--- Text Enclosed Below ---

Best Practices in Achieving Mobility Equity
With the current national focus on justice—environmental, social, and racial—it’s a hopeful time as planners, as we collectively center our work on people, work to repair historic harms, and prevent mistakes of the past from reoccurring.
There are many people and organizations across the nation that are working and providing resources to help communities shift toward mobility justice.
In California, one organization is the Greenlining Institute, which is a public policy, research, and advocacy non-profit organization that seeks to advance economic opportunity and empowerment for people of color through advocacy, community and coalition building, research, and leadership development.
In 2018, the Greenlining Institute published the Mobility Equity Framework: How to Make Transportation Work for People, followed by Clean Mobility Equity: A Playbook in 2021.
By using the Greenlining Institute’s framework and playbook as guides, as well as other best practices and lessons learned through our work and partnerships, all of these transportation investments and resources have paid off in plans that are largely written by and for the local community, who are, in fact, the ones moving justice forward.
The Framework seeks to resolve problems by addressing and elevating a community’s mobility needs and maximizing equity outcomes through a three-step process that:
- Identifies the most pressing unmet mobility needs of a specific low-income community of color.
- Applies a mobility equity analysis to prioritize transportation modes that maximize access to high-quality mobility options and economic opportunities, and minimize burdens such as exposure to air pollution.
- Places decision-making power in the hands of the local community through all stages of project planning and development.
The Playbook formed the basis of how the Greenlining Institute evaluated California’s clean mobility programs and pilot projects through the “Six Standards of Equitable Investment” (see sidebar above) and “Making Equity Real Framework.”

--- End of Enclosed Text ---

Exercises →
a – Copy the mobility equity passage word for word, beginning at "By using the" and stopping after "community of color.".
b – Continue the passage on mobility equity from the point where it ends.

--- Data section Enclosed Below ---

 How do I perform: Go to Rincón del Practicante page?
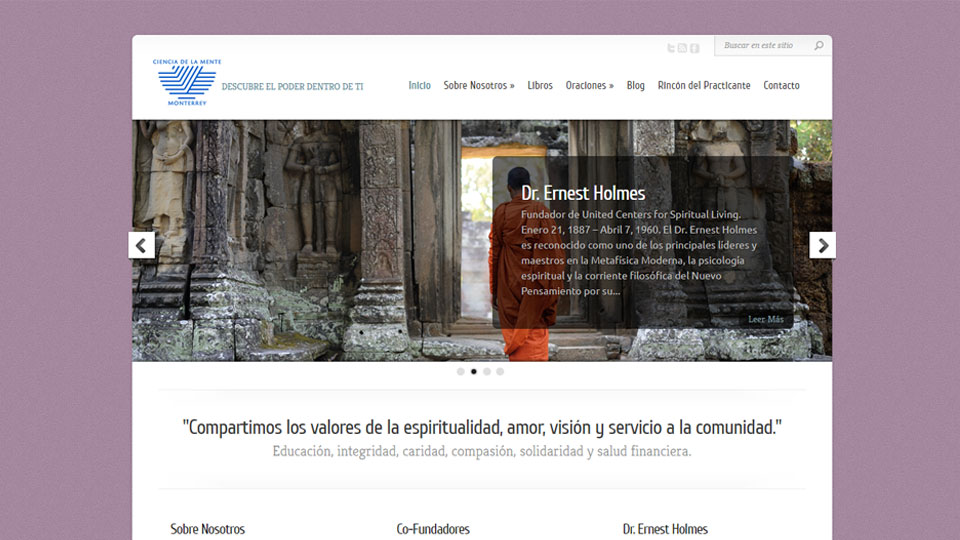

--- End of Enclosed Data section ---
--- Data section Enclosed Below ---

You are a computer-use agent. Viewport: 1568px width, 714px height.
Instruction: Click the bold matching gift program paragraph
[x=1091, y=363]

--- End of Enclosed Data section ---
--- Data section Enclosed Below ---

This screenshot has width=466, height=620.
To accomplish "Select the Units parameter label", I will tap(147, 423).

--- End of Enclosed Data section ---

Responses by item number →
a –
By using the Greenlining Institute’s framework and playbook as guides, as well as other best practices and lessons learned through our work and partnerships, all of these transportation investments and resources have paid off in plans that are largely written by and for the local community, who are, in fact, the ones moving justice forward.
The Framework seeks to resolve problems by addressing and elevating a community’s mobility needs and maximizing equity outcomes through a three-step process that:
- Identifies the most pressing unmet mobility needs of a specific low-income community of color.

b –
The Making Equity Real Framework evaluates how equity is accounted for across a mobility program’s mission, process, outcomes, measurement, and analysis in the context of all six standards of equitable investment, and allows for a comprehensive identification of what works, what gaps exist, and how to address them. These elements lay the critical foundation to enable government and communities to work together to dismantle structural racism and social injustice in order to deliver more meaningful equity outcomes.
Looking Ahead to a More Equitable Future
For many years, working in partnership with local agencies, advocacy groups, community-based organizations, and specialty transportation firms, ESA has strived to prioritize equity-based planning from the outset.
ESA is also tracking trends, lessons learned and best practices around equitable planning for more novel forms of transportation, such as electric vehicles, autonomous vehicles, vertiports for delivery drones and electronic takeoff and landing (eVTOL) vehicles like air taxis. Planning for these emerging forms of transportation is going to fundamentally change how we plan communities, and we need to help ensure that they work for, and not against, those most vulnerable.